*Problem*. Output the line containing "Select 机构研究 in 专题统计 section" and each line after it through the end of the data, exactly as written, with pictures left out.

______________________________

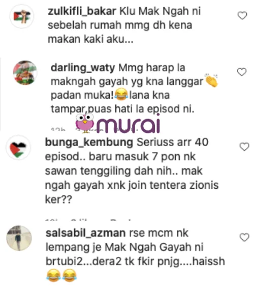The width and height of the screenshot is (254, 288).
Task: Go to the bunga_kembung profile via username
Action: tap(89, 142)
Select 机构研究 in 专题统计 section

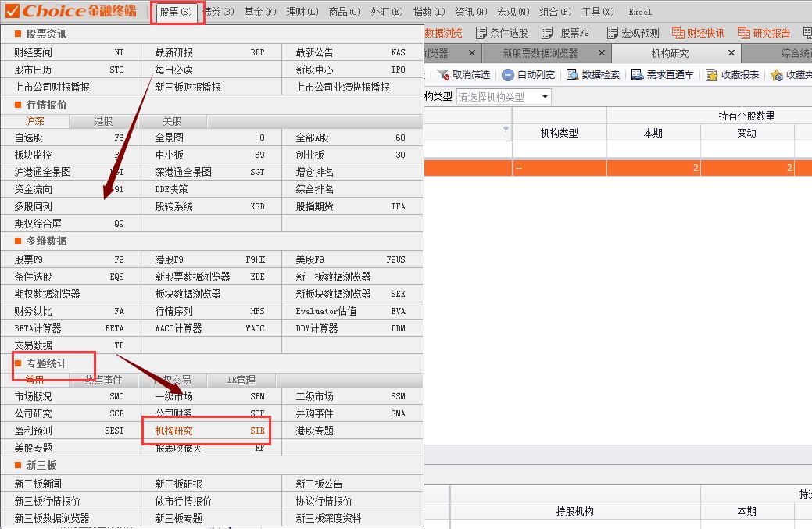[x=173, y=431]
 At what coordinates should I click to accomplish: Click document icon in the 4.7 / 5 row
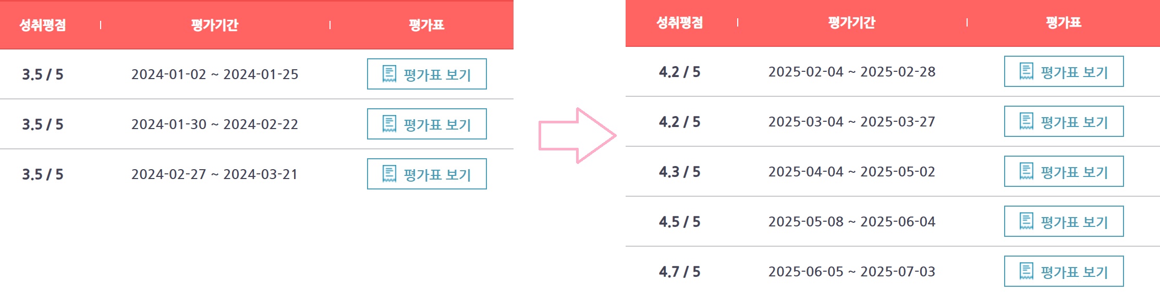(1026, 271)
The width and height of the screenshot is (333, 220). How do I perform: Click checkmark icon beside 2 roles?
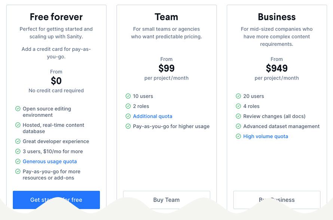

______________________________

*Response*.
Select 机构研究 in 专题统计 section

[x=173, y=431]
 At what coordinates should I click to accomplish: Click document icon in the 4.7 / 5 row
(1026, 271)
The width and height of the screenshot is (333, 220). How do I perform: Click checkmark icon beside 2 roles?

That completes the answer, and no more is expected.